→ **本文**:
§

新・エレクトロニクス工作室
秋月電子のホームページを見ていたところ、写真1のようなニッケル・水素電池の格安品がありました。単4タイプが3本パックになっていて100円です。パナソニック製で3.6V 830mAhという容量ですので、2個使えば小型のトランシーバに十分使えそうです。これを利用しようと考え、まず写真2のような充電器を作る事にしました。新品未使用品という事ですので、数回の充放電を行って活性化させる必要がありそうです。
写真1 単4タイプが3本パックのニッケル・水素電池の格安品
写真2 作製した充電器
近頃ではリチウムイオン電池が主流のようですが、まだまだ私には怖くて使用できません。自作に使うのはニッケル水素電池で十分、と今のところは考えています。もちろん、トランシーバにしてもQRPだからなのですけど・・・。もう少し様子を見たいと思います。

§

→ **資料**:
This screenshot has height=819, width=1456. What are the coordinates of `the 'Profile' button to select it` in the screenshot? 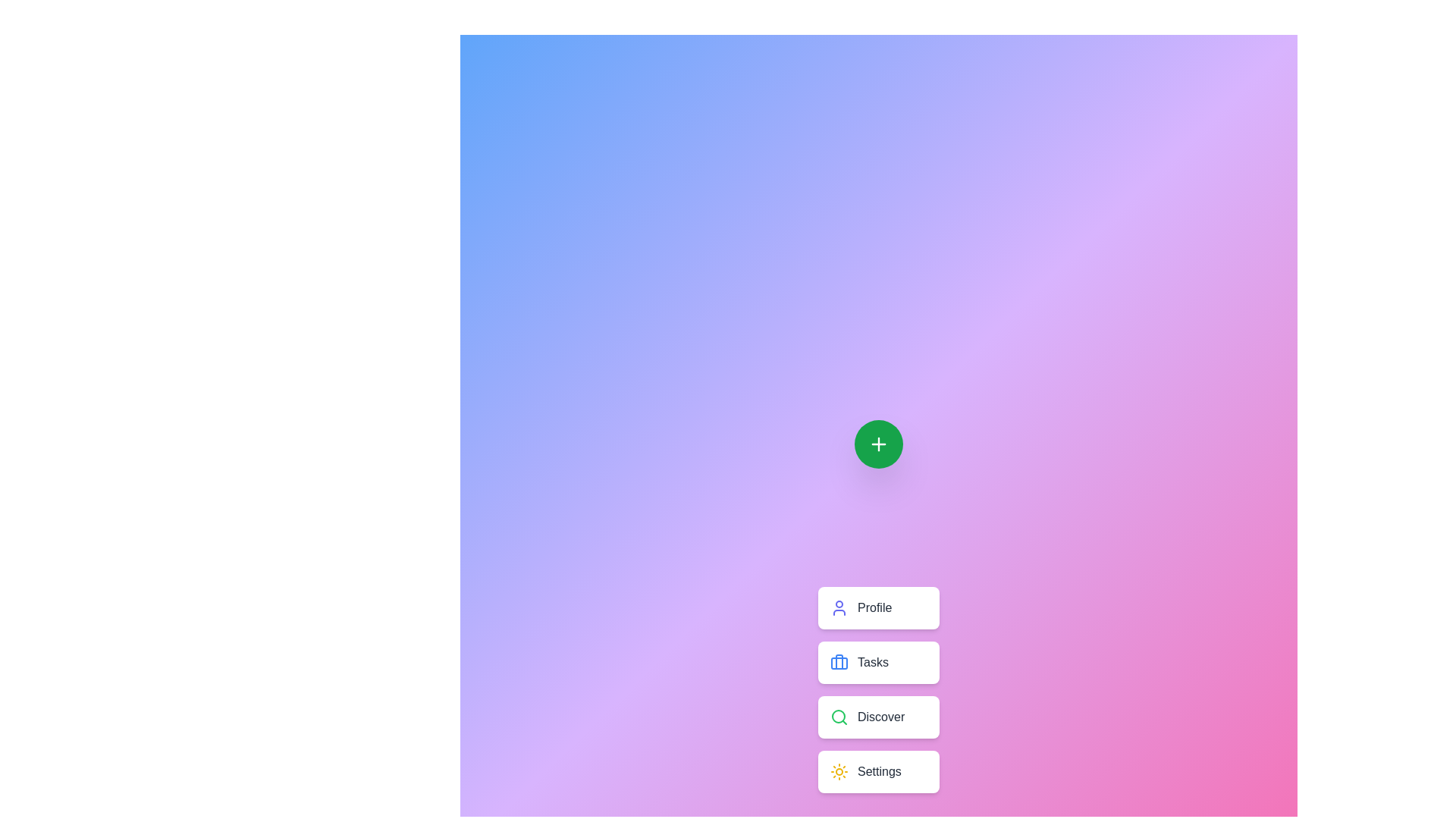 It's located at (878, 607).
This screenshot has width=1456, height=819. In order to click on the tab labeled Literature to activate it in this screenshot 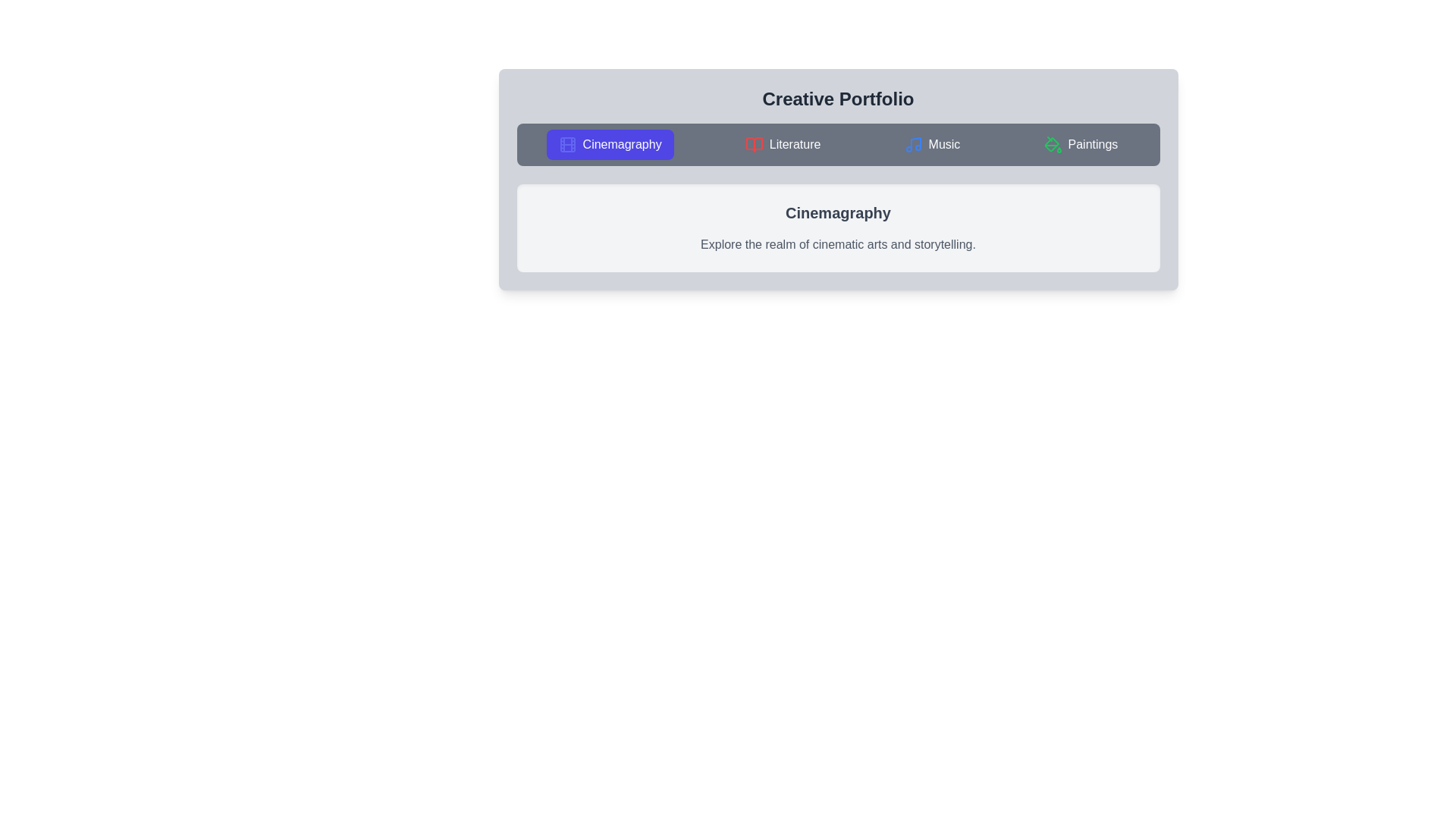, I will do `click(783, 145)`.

§

→ **出題 1**: 本文によると、単4タイプ3本パックのニッケル・水素電池の値段はいくらですか。
→ **出題 2**: 本文の「新・エレクトロニクス工作室」から「化させる必要がありそうです。」までを、両端の語句も含めて一字一句違えずに書き写してください。
この資料は別の出典から取ったものです。

→ **解答 1**: 100円です。

→ **解答 2**:
新・エレクトロニクス工作室
秋月電子のホームページを見ていたところ、写真1のようなニッケル・水素電池の格安品がありました。単4タイプが3本パックになっていて100円です。パナソニック製で3.6V 830mAhという容量ですので、2個使えば小型のトランシーバに十分使えそうです。これを利用しようと考え、まず写真2のような充電器を作る事にしました。新品未使用品という事ですので、数回の充放電を行って活性化させる必要がありそうです。